# SOURCE
The old man who never left home for 90 years

HeadLine: The old man who never left home for 90 years

Daily Record, 29/10/1999, p30&31
by SHAUN MILNE

THE 20th Century has been a time of massive change for people all
around the world.
There have been two World Wars and countless other conflicts, and the
invention of phones, TVs and computers.
Global travel has been made easy with the jumbo jet and man has even
walked on the Moon.
But all these events and oppor- tunities to travel have passed by
90-year-old Tom Stuart.
An undertaker to trade, he has spent no more than two nights away from
his home in Glenlivet, Moray, in his life.
He has little interest in the news, cares less about politics and would
rather meet his friends from the village than go off exploring to the
big cities to the south.
He grudgingly admits that the advent of electricity arriving in the
village, in 1937, did change his life.
It meant he no longer banged his head off the paraffin lamps suspended
from the low cottage ceiling.
The only other thing that made a difference was the family’s decision
to get an inside toilet.
Peering out of the window of his home, he says: “I have been looking
out of this for 90 years and learned more from that than any newspapers
or moving pictures on the television.
“My elder brother fought in the war but I don’t think it ever really
affected us back in Glenlivet, not like elsewhere.
“I was never interested in what happened far away.

# RECORD LIST
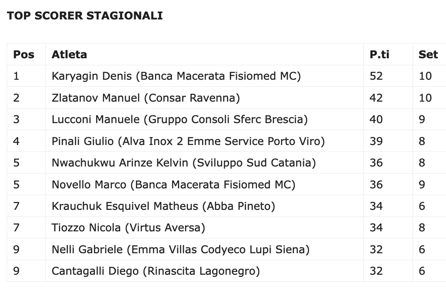
Task: Click position number 4 beside Pinali Giulio
Action: pos(16,141)
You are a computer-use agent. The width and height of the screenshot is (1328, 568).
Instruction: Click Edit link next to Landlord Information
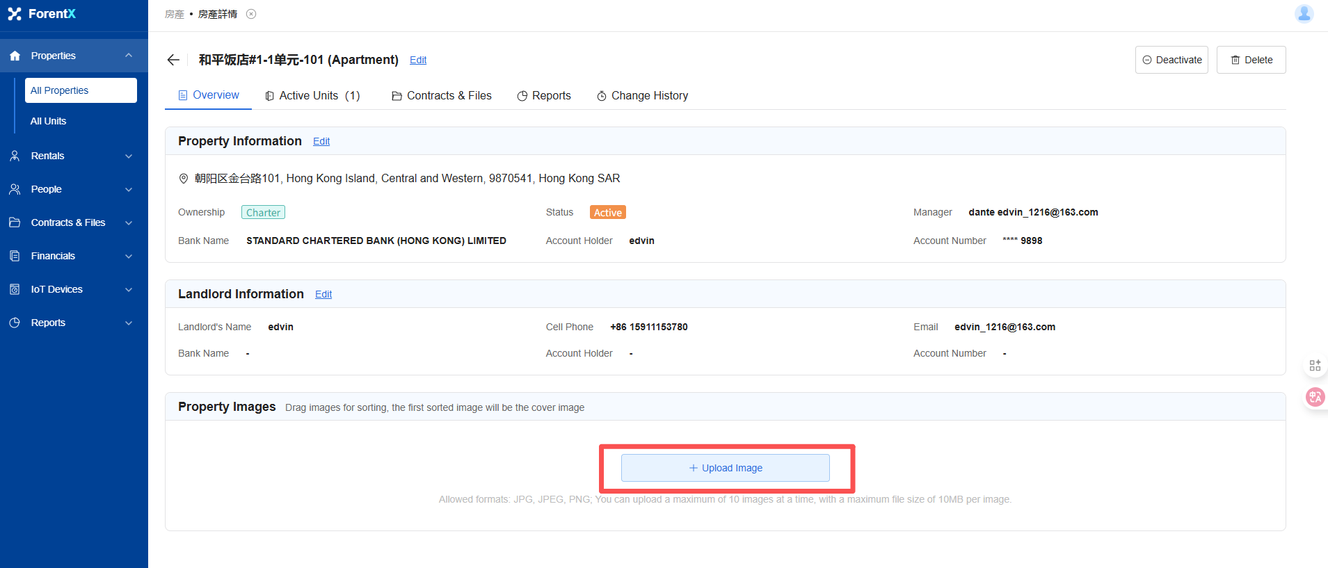[323, 294]
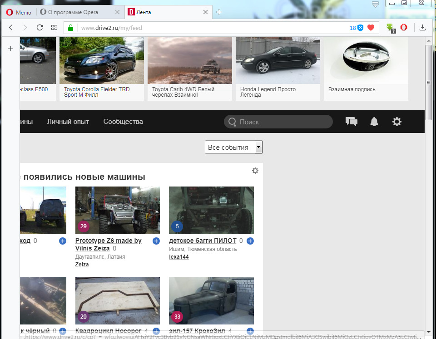Open feed settings gear above the new cars block
This screenshot has width=436, height=339.
[255, 171]
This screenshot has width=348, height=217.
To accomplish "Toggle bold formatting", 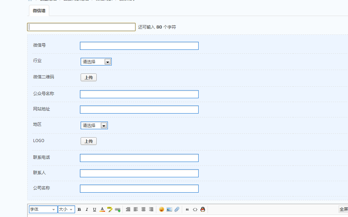I will [79, 209].
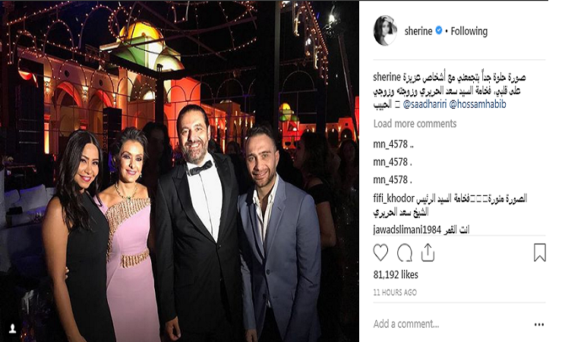Screen dimensions: 565x342
Task: Open the three-dot more options menu
Action: pos(539,325)
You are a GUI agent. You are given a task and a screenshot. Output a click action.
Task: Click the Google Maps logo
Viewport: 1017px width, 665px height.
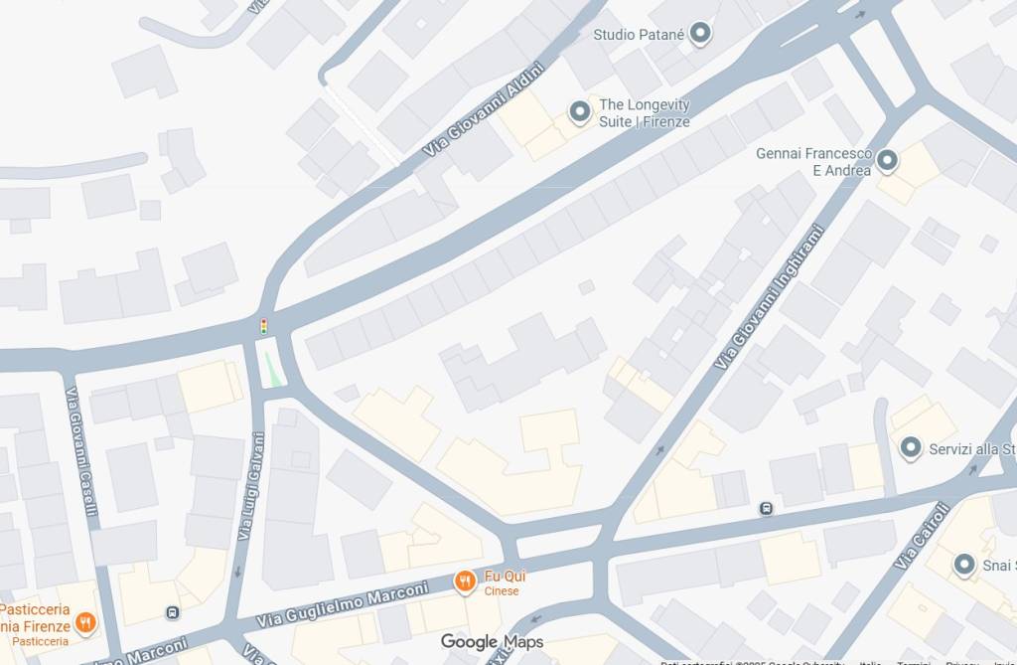point(492,642)
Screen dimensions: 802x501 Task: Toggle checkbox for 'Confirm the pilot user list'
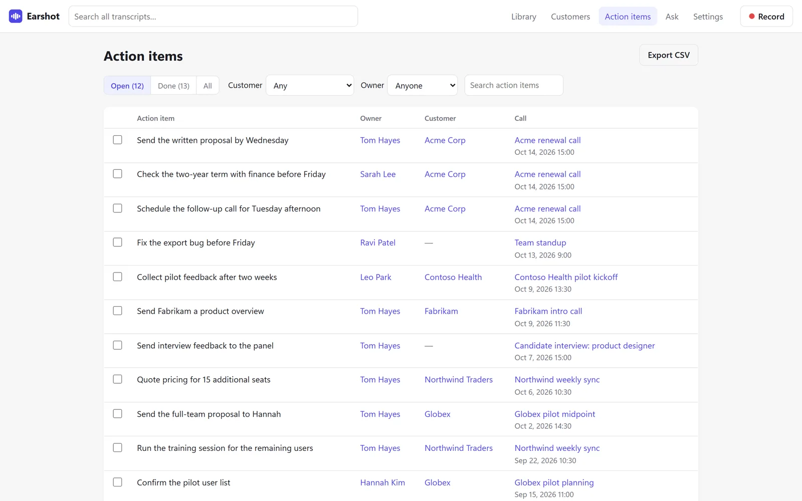(117, 482)
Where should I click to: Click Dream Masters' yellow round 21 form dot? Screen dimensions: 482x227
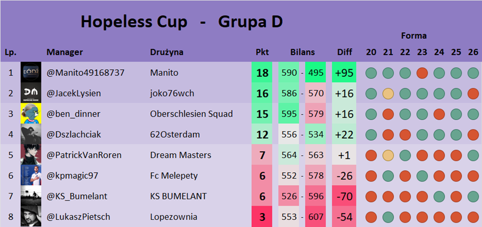[x=388, y=155]
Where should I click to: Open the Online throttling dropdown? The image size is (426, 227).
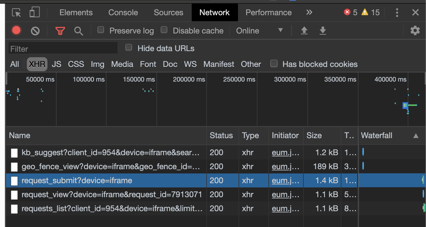pos(259,31)
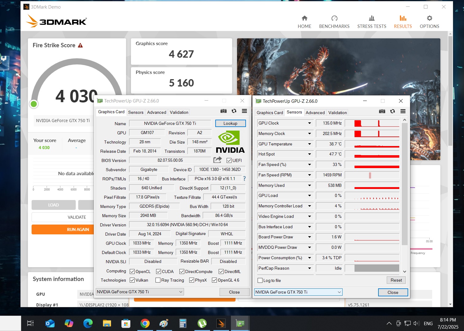Viewport: 464px width, 331px height.
Task: Click the Bus Interface question mark icon
Action: click(244, 179)
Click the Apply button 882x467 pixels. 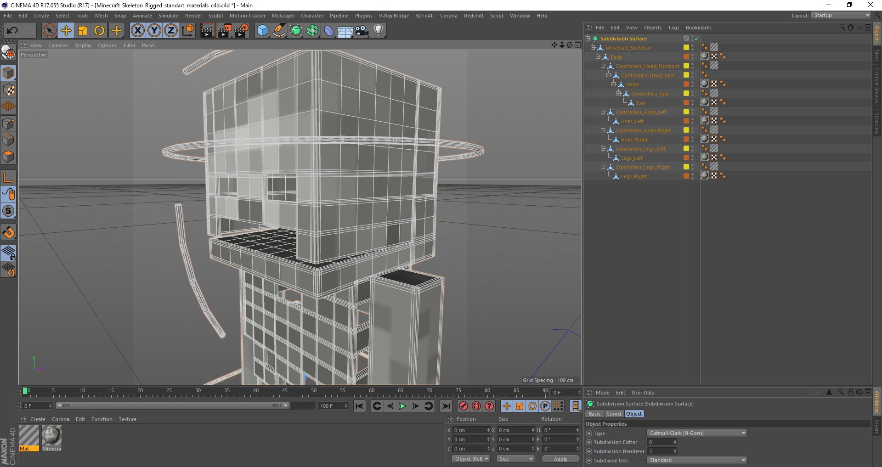[x=560, y=459]
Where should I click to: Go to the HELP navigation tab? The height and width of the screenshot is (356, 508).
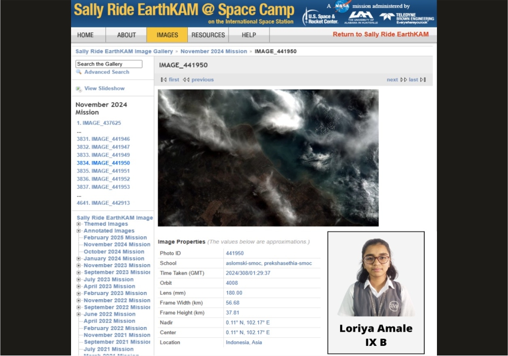(x=249, y=35)

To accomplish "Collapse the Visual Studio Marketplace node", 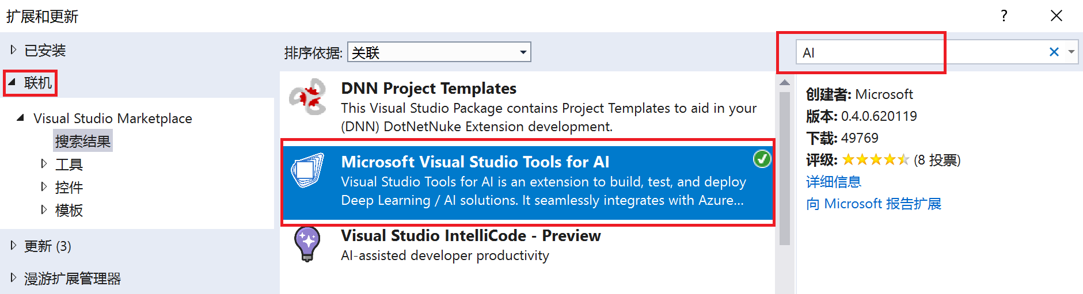I will 21,118.
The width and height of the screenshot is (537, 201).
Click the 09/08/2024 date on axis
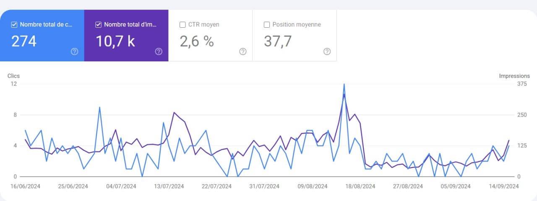pyautogui.click(x=313, y=186)
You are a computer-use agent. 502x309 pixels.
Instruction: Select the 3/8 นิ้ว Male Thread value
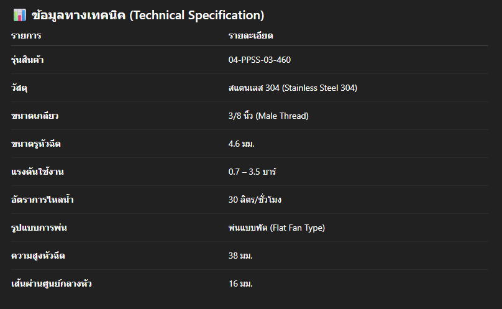coord(268,116)
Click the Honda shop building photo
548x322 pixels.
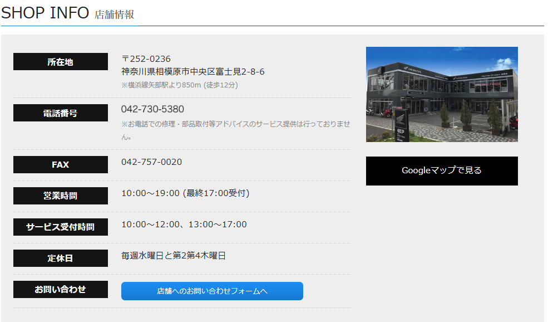coord(441,94)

# TASKS TO COMPLETE
1 – Can you reproduce the entire article about the old man who never left home for 90 years, word for word and with no changes?
2 – Could you quote the lines of the records starting at the line containing "You are a GUI" and ending at the line containing "[x=388, y=155]", quoting only those lines and omitting the pictures?

# TASK SOLUTIONS
1 –
The old man who never left home for 90 years

HeadLine: The old man who never left home for 90 years

Daily Record, 29/10/1999, p30&31
by SHAUN MILNE

THE 20th Century has been a time of massive change for people all
around the world.
There have been two World Wars and countless other conflicts, and the
invention of phones, TVs and computers.
Global travel has been made easy with the jumbo jet and man has even
walked on the Moon.
But all these events and oppor- tunities to travel have passed by
90-year-old Tom Stuart.
An undertaker to trade, he has spent no more than two nights away from
his home in Glenlivet, Moray, in his life.
He has little interest in the news, cares less about politics and would
rather meet his friends from the village than go off exploring to the
big cities to the south.
He grudgingly admits that the advent of electricity arriving in the
village, in 1937, did change his life.
It meant he no longer banged his head off the paraffin lamps suspended
from the low cottage ceiling.
The only other thing that made a difference was the family’s decision
to get an inside toilet.
Peering out of the window of his home, he says: “I have been looking
out of this for 90 years and learned more from that than any newspapers
or moving pictures on the television.
“My elder brother fought in the war but I don’t think it ever really
affected us back in Glenlivet, not like elsewhere.
“I was never interested in what happened far away.

2 –
You are a GUI agent. You are given a task and a screenshot. Output a click action.
Task: Click the Google Maps logo
Viewport: 1017px width, 665px height.
point(492,642)
Screen dimensions: 802x501 Task: Toggle checkbox for 'Confirm the pilot user list'
(117, 482)
Where should I click to: Click Dream Masters' yellow round 21 form dot? Screen dimensions: 482x227
[x=388, y=155]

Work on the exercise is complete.